いただいた原案では、主人公はサッカーの好きなふつうの小学生の男の子。退院したからといって、100パーセント元どおりになったわけではなく、治療の副作用や後遺症、まだ続く通院、学習の遅れ、ひさしぶりに会う友だちとの関係…たくさんの悩みや不安を抱えての登校なのです。
一方、迎える側のクラスメートたちも、どう対応すればいいかわからず、とまどっている…。

いま国内で年間およそ2500人の子どもが小児がんを発症しているそうです。治癒率は70~80%と比較的高いものの、そのあとのサポートが不可欠で、退院後の学校生活になじめず不登校になってしまうケースもあるとか。
その子がどんな状態なのか。どうしてあげたらいいのか。「同情」だけでなく「理解」して支えていくには何が必要なのか。
そのための絵本があれば…という現場の声は、とてもよくわかります。それは、あったらいいと、わたしも思う。
ですが、それはわたしの仕事ではないな、と直感したので、その場でいったんお断りしました。

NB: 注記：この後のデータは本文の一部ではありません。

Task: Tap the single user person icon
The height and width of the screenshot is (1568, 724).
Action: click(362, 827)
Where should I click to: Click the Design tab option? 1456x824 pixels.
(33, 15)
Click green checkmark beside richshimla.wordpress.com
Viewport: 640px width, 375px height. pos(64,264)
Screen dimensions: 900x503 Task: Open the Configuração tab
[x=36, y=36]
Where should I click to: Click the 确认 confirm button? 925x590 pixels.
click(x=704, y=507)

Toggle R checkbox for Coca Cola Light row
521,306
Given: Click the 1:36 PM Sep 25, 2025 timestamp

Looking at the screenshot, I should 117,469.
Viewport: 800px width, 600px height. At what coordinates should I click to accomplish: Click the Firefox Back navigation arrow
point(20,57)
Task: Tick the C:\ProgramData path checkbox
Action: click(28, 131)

この「まず断る」というのが、昔っからの良くない癖なんですけどね。
そもそもわたしは、「現実は現実だけでじゅうぶんだ」と思っているのです。それはもう物心ついて以来、と言っていいくらい、ずっと一貫してそう思っている。
辛い治療を終えてやっと退院してきた子どもが、さらなる厳しい現実に直面し、からかわれたり、不当にねたまれたり、いじめられたりという目にあいながら「がんばって乗り越え」なきゃならないという、そういう現実があったとしても、それをわたしが、人一倍「現実」が不得手なわたしが書いたって、誰も嬉しくないし、誰も救われないではないか。
絵本の力って、そういうもんじゃないでしょう。
(わたしは絵本というもの自体に特別な力があるとは信じていません。力を持っているのは「もの」ではなく「人」のほうですから)

「何々のために役立つ」というだけが目的なら、それはつまり教材。無料で配るイラスト入りパンフレットでもいいかもしれない。むしろそのほうが、個々のニーズにきめこまかく合わせることもできますし、いまだったら、ダウンロードして印刷して小冊子を作るということも簡単にできます。
せっかくちゃんとしたハードカバーの絵本を作って、書店で一般に販売するからには、もっと違うことをしよう。絵本だからできることを。
小さい子から、おとなまで、病気のひとにも、そうじゃないひとにも。何度でも繰り返し読みたくなる「お気に入りの1冊」になるように。
現実は現実で、目をつぶっても消えてなくならないけど、まあそれはちょっと置いといて。
こっちでは、できるだけ楽しいことを考えて遊びましょう。

…と、まあ、そんなふうにしてできた絵本です。


りすの学校で習う大事なことのひとつ。どんぐりの種類と見分け方。
これは何だろう。いつも秋の最後に落ちる、ぴかぴかの大粒のどんぐり。